The aim of this study is to determine the effectiveness of prophylactic allopurinol of different dosages and adminstration time in the incidence and severity of PEP in RCTs.

Materials and Methods

Literature and search strategy

Two reviewers cooperatively searched the following electronic databases: PubMed, Embase, Web of Science and Cochrane Library from databases inception to May 2014. The following related items were searched: allopurinol, placebo, post-endoscopic retrograde cholangiopancreatography pancreatitis, post-ERCP pancreatitis, PEP, randomized controlled trials. Searching strategy was constructed by combining the above items with “AND” or “OR”. No restriction was applied to language. We had also screened reference lists of retrieved articles.

Study selection criteria

Two reviewers independently assessed the retrieved citations to determine whether they met the inclusion criteria. All disagreements were resolved by discussion with a third reviewer. To be included, the following criteria should be met: 1) patients were scheduled to undergo diagnostic or therapeutic ERCP; 2) random allocation of treatment; 3) the use of allopurinol in intervention group and placebo in control group. Exclusion criteria were: 1) Quasi-randomized clinical trials, retrospective studies, cohort studies and case-control studies; 2) other intervention instead of allopurinol 3) patients with the following characteristics: (i) current pancreatitis, hyperamylasemia, neutropenia, renal dysfunction, decompensated cirrhosis, pregnancy or lactation; (ii) use of anticoagulants, non-steroidal anti-inflammatory drugs (NSAIDS), platelet anti-aggregants or drugs with an interaction with allopurinol; (iii) allergic to allopurinol; (iv) platelet count< 60 ×109/L; (v) unable to swallow or absorb oral medication; (vi) previous sphincterotomy.
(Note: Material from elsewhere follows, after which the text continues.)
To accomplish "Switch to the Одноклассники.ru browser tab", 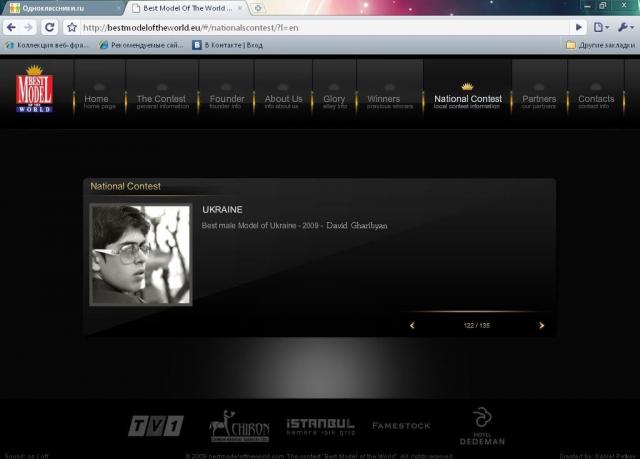I will point(60,8).
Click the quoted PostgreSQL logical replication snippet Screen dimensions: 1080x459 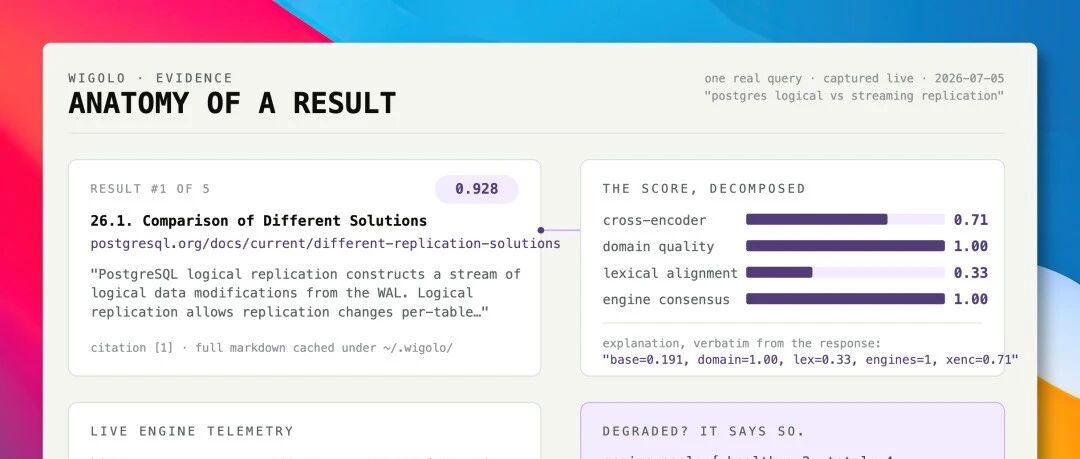click(306, 293)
Data extraction and quality assessment

Two reviewers independently conducted data extraction and study quality assessment. All discrepancies encountered were settled eventually by discussion until consensuses were reached. Data that extracted from the included studies consisted of study location, study design, number of patients in each group, inclusion and exclusion criteria of participants, intervention type, dosage of allopurinol used, administration time of allpurinol and PEP patients in different severity degrees. Quality of study was evaluated in six domains comprising sequence generation, allocation concealment, participants' blinding, assessors' blinding, incomplete data, selective reporting and other bias. Each study could be classified as unclear, low risk or high risk of bias for each domain on the ground of Cochrane Handbook 5.1.0 [18].

Statistical analysis

Statistical analyses were performed with the use of procedure STATA 12.0. Effect was presented by RR with 95%CI for dichotomous variables. Statistical heterogeneity was quantitatively evaluated by χ2 test with the significance set P<0.10 or I2>50%. Random effect model was used to analyze outcomes which presented significant heterogeneity among studies while fixed effect model to analyze those with non-significant heterogeneity. Publication bias was detected by funnel plot and Egger's test (P<0.05 indicated a significant publication bias).

Results

Literature search

The selection process of study was displayed in Fig. 1. Totally, 517 citations were searched online. After removing the duplicate, title and abstract screening and full text review, 6 RCTs were eventually met the inclusion criteria. No satisfied study was identified by examining the references of the six RCTs. Of all the participants from six RCTs, 986 were treated with allopurinol and 988 with placebo. The characteristics of studies and numbers of patients in different stages were presented in Table 1 and Table 2.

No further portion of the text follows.